The vascular media, a layer of the blood vessel wall containing smooth muscle cells (SMCs), are often the target functional tissue in the construction of artificial vessel. It contributes to mechanical properties and biological functions of vessels. The present study aimed to study effects of crosslinking and biomolecule conditions in the development of mechanically strong and stable, biologically functional constructs with potential for vascular media regeneration. Genipin was used to crosslink collagen–chitosan–elastin (CCE) constructs. Results revealed that mechanical strength, stiffness, and stability of CCE constructs significantly increased with genipin concentration, but crosslinking significantly inhibited SMC contraction of and invasion in gel constructs. No contraction or invasion was observed in those crosslinked with genipin at 5 mM or above. attenuated total reflectance Fourier transform infrared results showed crosslinking changed functional groups on CCE depending on genipin concentration. To enhance biological activities on crosslinked constructs, soluble molecule factors were incorporated, and their effects on SMC activities were evaluated. These conditions include heparin, platelet-derived transforming growth factor (PDGF), high-concentrated fetal bovine serum (h-FBS), a mixture of heparin and PDGF, and a mixture of h-FBS and PDGF. The h-FBS and PDGF mixture was found to stimulate a 3.2-fold increase in SMC contraction of the crosslinked gels.

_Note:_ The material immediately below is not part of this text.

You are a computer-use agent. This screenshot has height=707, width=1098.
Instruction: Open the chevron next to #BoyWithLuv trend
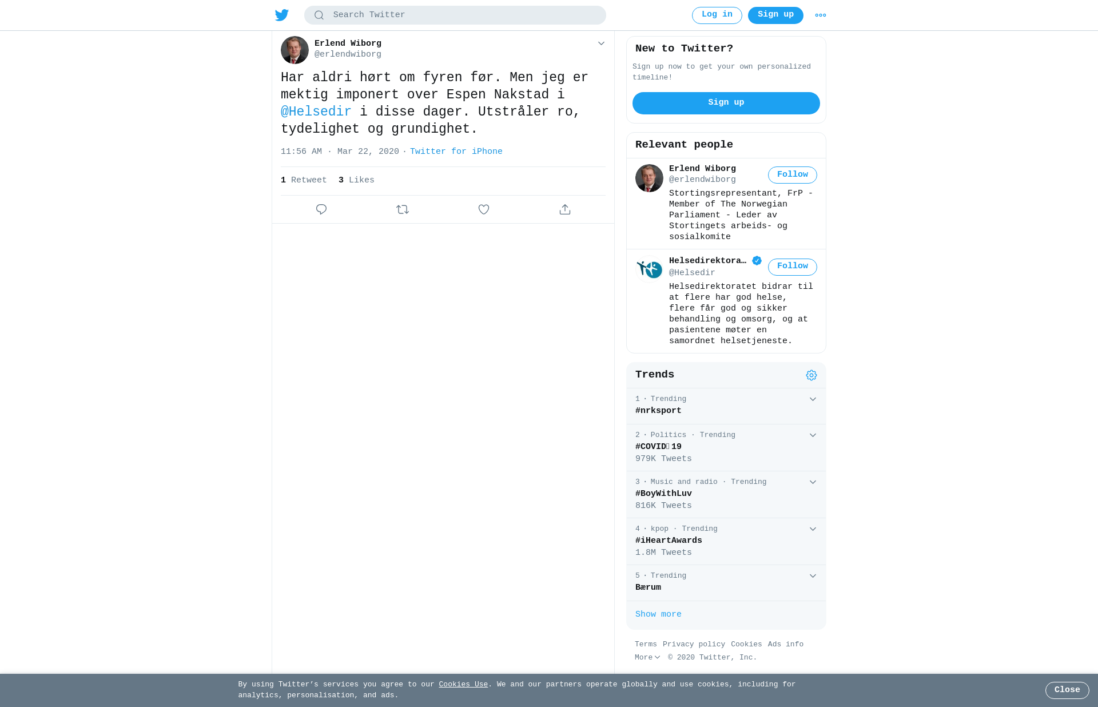(x=813, y=482)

It was also found that PDGF and h-FBS, separately and in combination, induced SMC invasion in the crosslinked gels, while heparin attenuated PDGF-induced SMC invasion. Our study suggests that designing high-performance acellular constructs to encourage tissue regeneration should use a combination of crosslinking condition and biomolecule factor, striking a balance between mechanical properties and biological functions. © 2011 Wiley Periodicals, Inc. J Biomed Mater Res Part A, 2011.